Swearing in the jury, Dr McLoughlin said he was obliged to have a jury as the inquest was looking into matters that could be corrected to prevent similar events occurring.

He said that 67 statements have been given, but not all witnesses will be called.

The primary role of the inquest is to determine key facts concerning the death of Mrs Halappanavar on 28 October following a miscarriage.

Mrs Halappanavar was 17 weeks' pregnant at the time.

The HSE's draft clinical review into Mrs Halappanavar's death, given to Mr Halappanavar over a week ago, has yet to be published.

Reilly hopes inquest brings 'some closure'

Elsewhere, Minister for Health James Reilly has said he hopes the inquest gets to the truth in a way that not only gives some closure to the Halappanavar family, but also to every woman in Ireland that it has a safe maternity service.

Mr Reilly said he will await the comments of Mr Halappanavar or his solicitor about the report before he can present that report to Cabinet and publish it.

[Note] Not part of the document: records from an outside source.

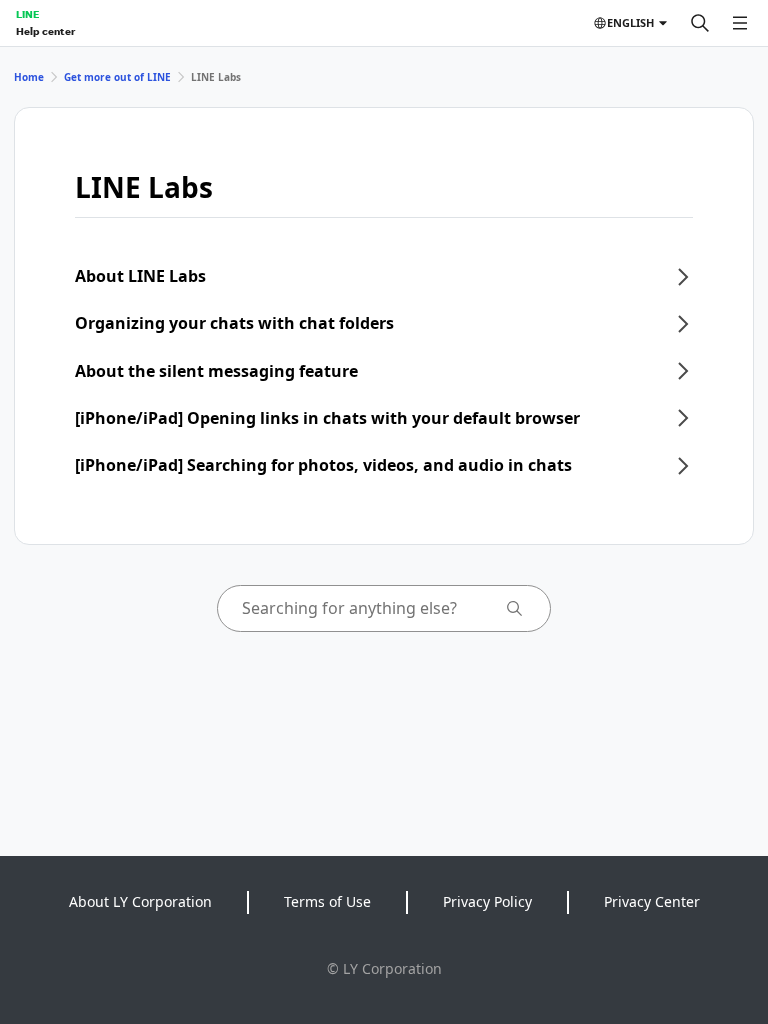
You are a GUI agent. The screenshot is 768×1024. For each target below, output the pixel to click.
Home (29, 77)
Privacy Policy (487, 901)
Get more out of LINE (117, 77)
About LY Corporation (140, 901)
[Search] (700, 23)
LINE (27, 14)
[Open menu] (740, 23)
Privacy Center (652, 901)
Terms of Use (327, 901)
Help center (45, 31)
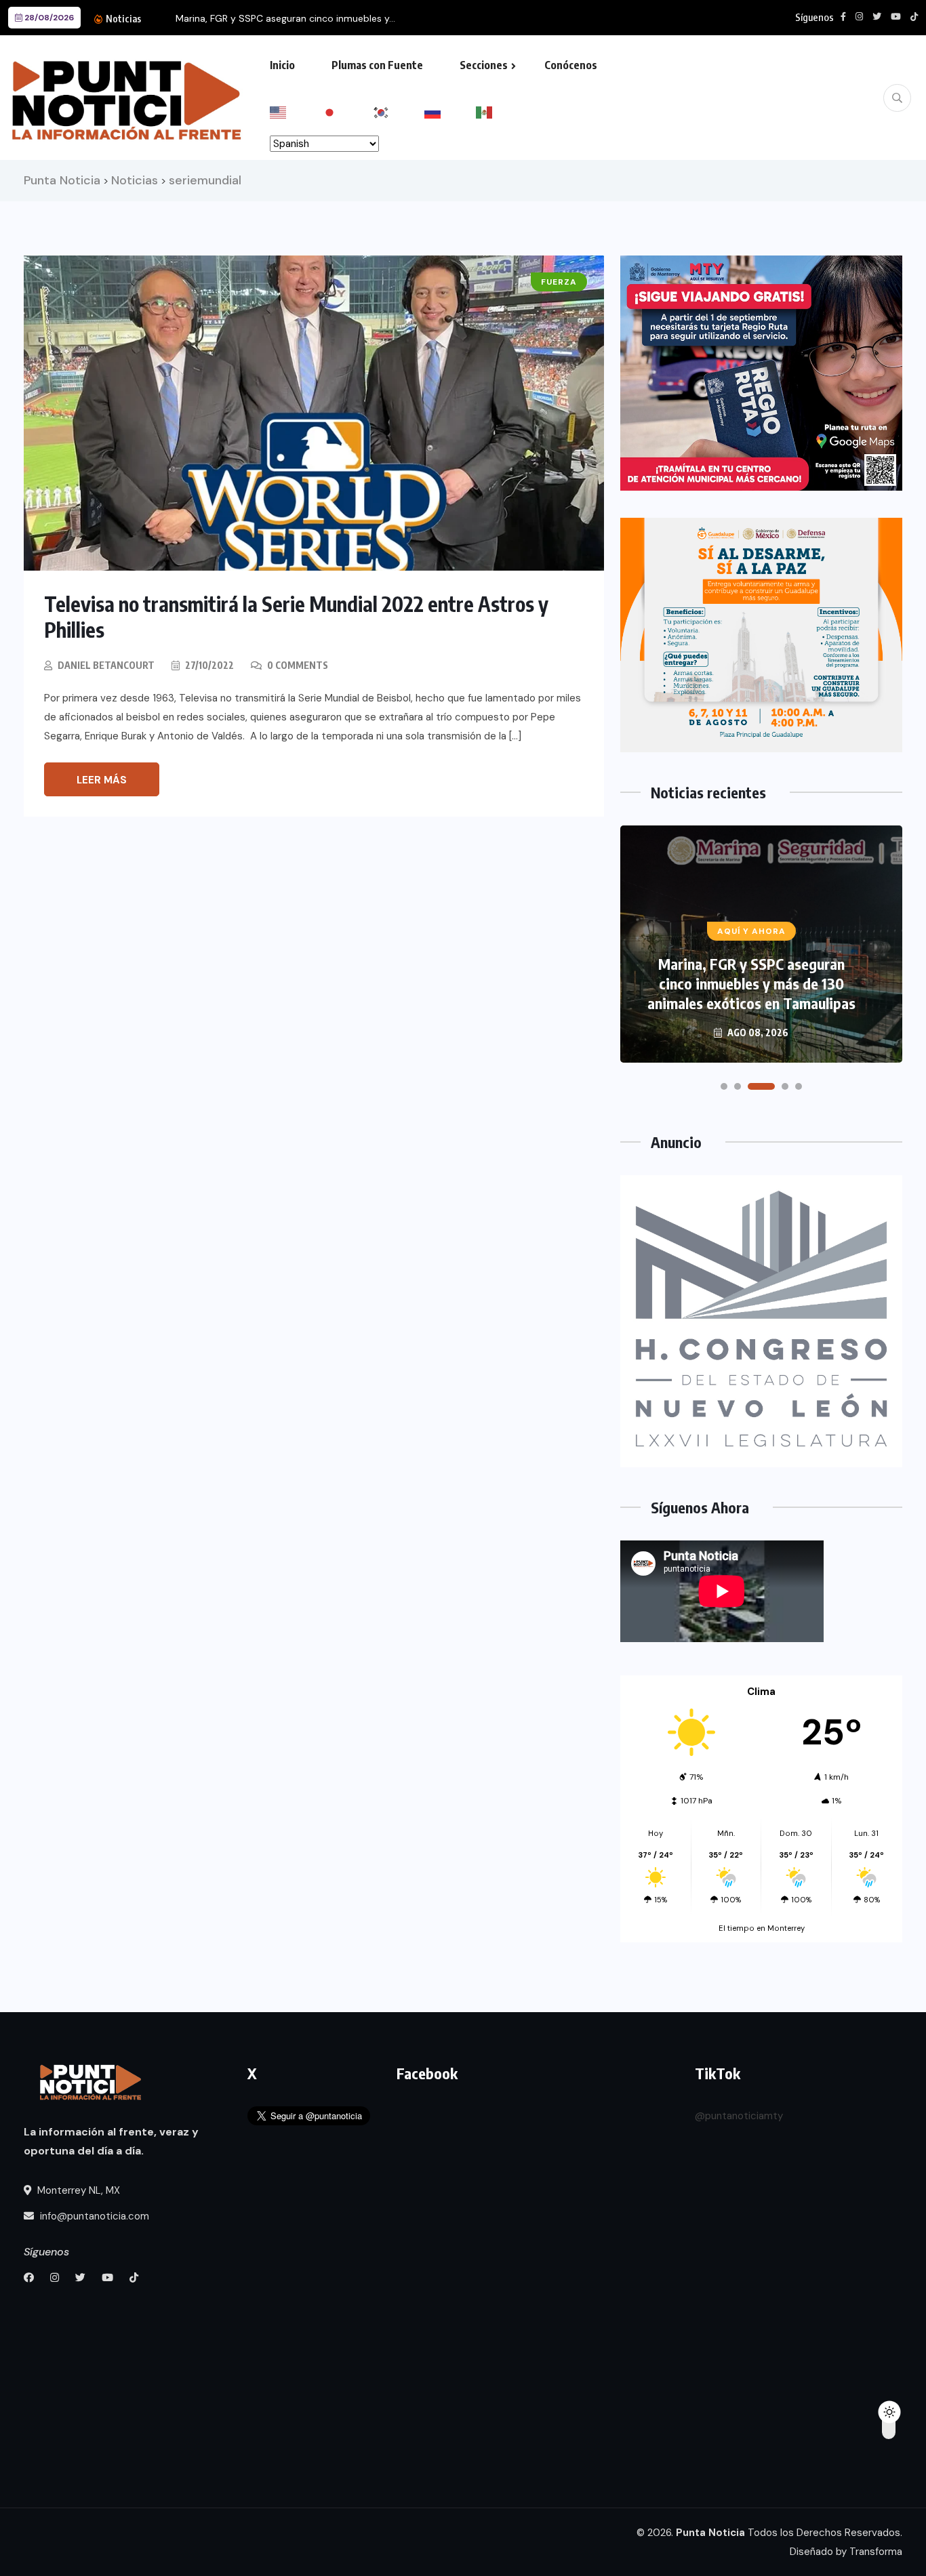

Speaking in Clare, he said his understanding is that Mr Halapanavar's representatives will meet with the chair of the report committee "at some stage", but that plans had not yet been made to do so.

Mr Reilly said he does not believe he will be in a position to present the report to Cabinet or publish it this week.

First maternal death at UHG in 17 years

In a statement this evening, University Hospital Galway said it had apologised to Mr Halappanavar and his family for the events related to his wife's care that contributed to her tragic, unexpected and untimely death.

It was the first direct maternal death at the hospital in 17 years.

The hospital said that from the beginning, it had followed all of the legal and medical requirements arising from such a tragic incident and has cooperated fully with Mr Halappanavar's legal representatives, with the Coroner, the HSE and HIQA investigations.

It said that the untimely death of a young expectant mother caused deep upset among hospital staff, particularly those who were directly involved in her care who were saddened and shocked by her tragic death.

It said the distress of some of these staff members has been exacerbated by verbal and written abuse from members of the public and by the behaviour of some members of the media, albeit a very small minority.

The hospital said that overall, the media through the individual journalists who have covered this tragic event have been respectful of the staff involved.

It said that individual staff will be giving evidence at the inquest but will not be making any comments to the media, as is normal practice.